Dias após o anúncio da decisão, o líder da liderança do Hamas salientou em uma declaração publicada em 29 de novembro de 2021:
"a Palestina, toda a Palestina, do Mar Mediterrâneo ao Rio Jordão é para o povo palestino e não há lugar ou legitimidade para estranhos em nenhum centímetro dela. A resistência de fora a fora é um direito legítimo garantido por todas as leis internacionais, entre as quais se destaca a resistência armada contra o inimigo sionista que usurpou nossas terras. Reverter os fatos e integrar a ocupação na região não terá sucesso e o inimigo sionista continuará sendo o inimigo nº1 de nosso povo palestino e da nação islâmica."
Ao mesmo tempo em que os apoiadores do Hamas dizem que a decisão britânica é prejudicial ao processo de paz entre Israel e os palestinos, os líderes do grupo continuam debatendo a melhor forma de impedir qualquer tipo de normalização de relações entre árabes e judeus.

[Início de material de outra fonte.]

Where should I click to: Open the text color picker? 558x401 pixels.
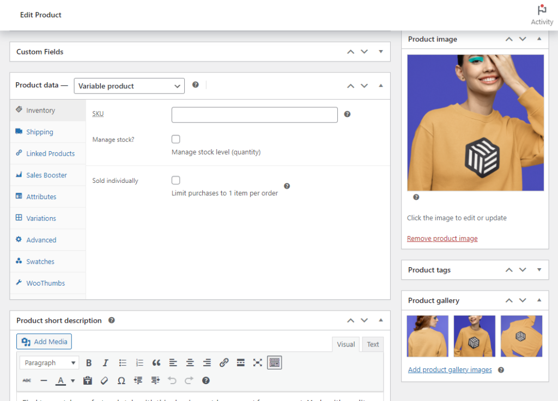pyautogui.click(x=60, y=380)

Em 2 de dezembro, Ismail Haniyeh, líder do Hamas preconizou um "plano abrangente para impedir a normalização" entre Israel e o mundo árabe. "Temos que acabar com a normalização e evitar que este tumor cancerígeno se espalhe pelo corpo da nação islâmica", ressaltou ele. O líder do Hamas, na realidade, está dizendo que seu grupo, com a ajuda de outros muçulmanos, está determinado a lutar contra os tratados de paz entre Israel e os países árabes.

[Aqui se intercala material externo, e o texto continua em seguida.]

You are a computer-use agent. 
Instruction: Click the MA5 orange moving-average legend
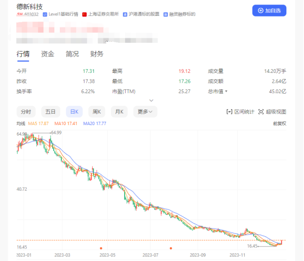click(38, 123)
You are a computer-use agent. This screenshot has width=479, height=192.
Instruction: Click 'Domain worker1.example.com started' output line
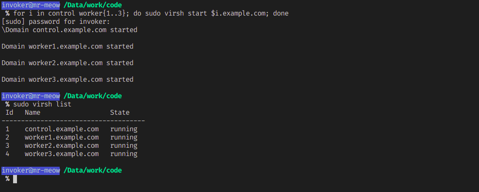pos(67,47)
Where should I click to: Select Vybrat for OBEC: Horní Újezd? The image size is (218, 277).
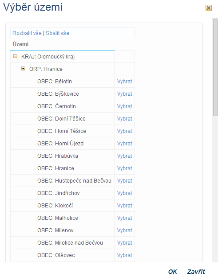[125, 144]
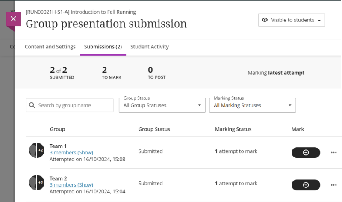
Task: Click Team 1 group avatar
Action: 36,150
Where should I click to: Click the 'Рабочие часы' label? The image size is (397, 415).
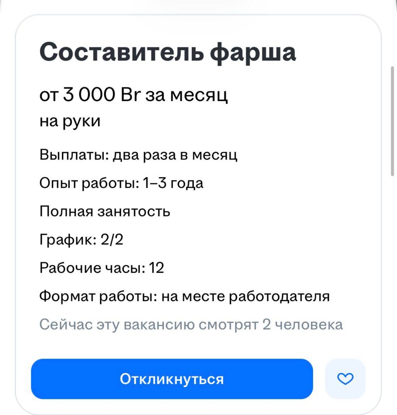pos(92,268)
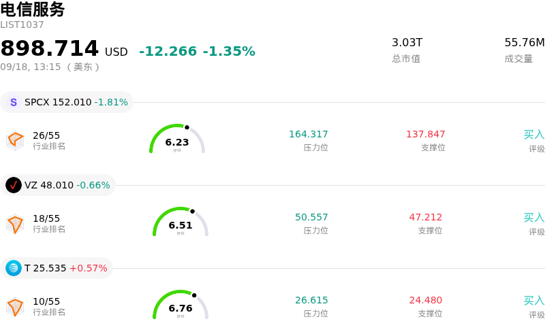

O Hamas, evidentemente, não mudou nem "moderou" sua posição em relação a Israel. A realidade é justamente o contrário. Desde que o documento de 2017 foi anunciado por Mashaal, o Hamas disparou milhares de foguetes contra Israel e realizou dezenas de ataques terroristas contra israelenses. As declarações dos líderes do Hamas mostram que eles se vestem muito menos em pele de cordeiro do que muitos de seus defensores no Ocidente, que afirmam compreender o Hamas melhor do que o próprio Hamas sabe de si.

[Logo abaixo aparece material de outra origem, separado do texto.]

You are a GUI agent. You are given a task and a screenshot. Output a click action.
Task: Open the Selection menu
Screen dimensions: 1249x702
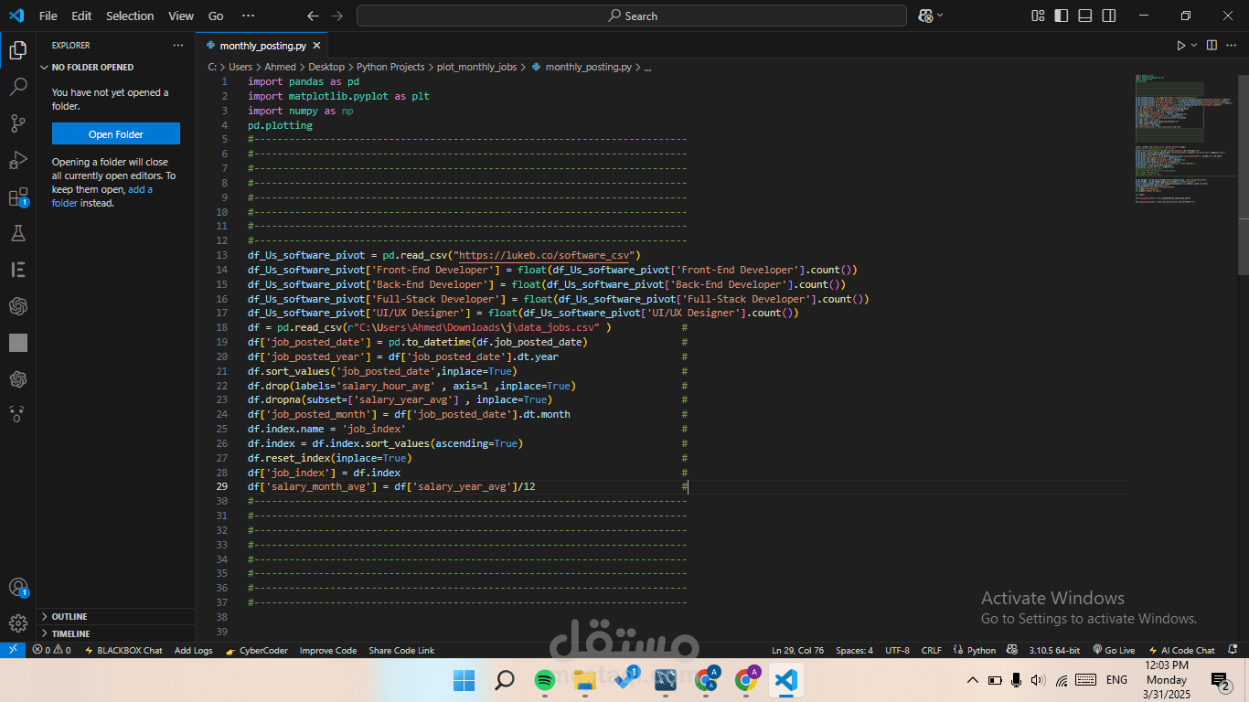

Os defensores do Hamas, especialmente os que não falam o idioma árabe, devem ficar de olho nas traduções do árabe para compreender a verdadeira natureza do Hamas e às declarações de seus líderes. Talvez isso faça com que alguns parem de dourar a pílula do Hamas e fazer mau uso dos fatos, principalmente, e ao que tudo indica, por conta do ódio a Israel e da recusa em aceitar sua presença no Oriente Médio.
Khaled Abu Toameh é um jornalista premiado radicado em Jerusalém.